Among these was a sociocultural specialist at BOEM who became “concerned enough about how her work product was being altered by BOEM management that she requested that her name be removed from the final EIS because it no longer represented her analysis, findings, or conclusions.”
She explained that she and the other analysts were initially instructed by the BOEM managers leading the SEIS effort to cut and paste large amounts of the language that was previously published in the Lease Sale 193 EISs for their new SEIS sections. The sociocultural specialist said that she attempted cutting and pasting from the sections that she was responsible for but she quickly realized that the previous EIS versions did not contain any scientific research to support the findings. Accordingly, she needed to first identify scientific research and studies that pertained to her sections of responsibility and then entirely rewrite her sections and make conclusions based on the research and studies she identified.
The sociocultural specialist stated that by September 2014 she had already logged over 100 hours of compensatory time beyond her normal work schedule. She said that all of the other analysts similarly worked a considerable amount of overtime on the SEIS due to the ambitious schedule set by BOEM management. She said that she completed her sections and submitted them for management review on Friday, October 3, 2014.
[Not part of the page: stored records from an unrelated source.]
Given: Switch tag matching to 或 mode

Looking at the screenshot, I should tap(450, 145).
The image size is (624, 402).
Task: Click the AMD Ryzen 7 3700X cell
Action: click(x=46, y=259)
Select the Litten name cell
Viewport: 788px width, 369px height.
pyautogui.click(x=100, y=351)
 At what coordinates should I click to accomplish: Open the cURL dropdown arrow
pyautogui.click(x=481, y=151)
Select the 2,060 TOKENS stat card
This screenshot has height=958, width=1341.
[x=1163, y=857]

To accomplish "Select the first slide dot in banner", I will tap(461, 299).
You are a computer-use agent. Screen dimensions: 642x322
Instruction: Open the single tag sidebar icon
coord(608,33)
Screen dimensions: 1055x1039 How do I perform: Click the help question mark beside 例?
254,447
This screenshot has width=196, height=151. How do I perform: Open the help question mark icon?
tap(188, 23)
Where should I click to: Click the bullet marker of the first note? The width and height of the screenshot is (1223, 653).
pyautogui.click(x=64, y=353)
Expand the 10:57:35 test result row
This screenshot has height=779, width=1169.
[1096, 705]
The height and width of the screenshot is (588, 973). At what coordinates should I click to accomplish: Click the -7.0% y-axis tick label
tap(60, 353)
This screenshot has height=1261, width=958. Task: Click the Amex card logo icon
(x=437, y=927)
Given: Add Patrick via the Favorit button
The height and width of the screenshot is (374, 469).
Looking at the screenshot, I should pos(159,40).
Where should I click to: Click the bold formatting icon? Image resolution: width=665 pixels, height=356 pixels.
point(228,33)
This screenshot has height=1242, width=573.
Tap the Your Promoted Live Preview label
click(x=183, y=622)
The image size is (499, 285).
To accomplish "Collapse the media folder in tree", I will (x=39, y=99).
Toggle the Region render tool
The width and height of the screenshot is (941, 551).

When the sociocultural specialist’s supervisor returned her sections to her following his review, the sociocultural specialist noted that her public health section had been “gutted.” She said that her supervisor had removed all of the material she had included that explained what the section encompassed and how she analyzed the applicable research to reach the section’s conclusions. Her supervisor had also removed all of the diagrams she had created to help explain her findings.
According to the sociocultural specialist, her supervisor told her that “no one in management understood [the] public health section” and it was “too long.”
At that point the specialist resigned from the agency, reasoning that if managers didn’t understand what she had written, they weren’t in a good position to rewrite it. That made her one of six, by Yeoman’s count, to quit over the handling of Lease 139 (Putnam not among them).
According to the OIG, employees were troubled not only by the work pressure but by a conviction that science was being distorted to give Shell its green light – that, in fact, the decision had been made before the review was finished. Of course, no clear evidence of either could be found.
As for Shell, it has temporarily suspended its operations in the Lease 193 area after a series of mishaps in its arctic operations and a disappointing dry hole drilled this past July.
But as Yeoman notes, that’s not the end of the story by any means. Shell’s leases are good for four more years; BOEM has a draft plan for offering new offshore oil leases in 2020; Congress may act to mandate a rollout of new leases starting in 2023 regardless of environmental risks and the results of environmental review.
For that last item we can thank Alaska’s Sen. Lisa Murkowski, who against all evidence to the contrary considers the Obama administration’s handling of Alaskan oil development to be characterized by “a destructive pattern of hostility.”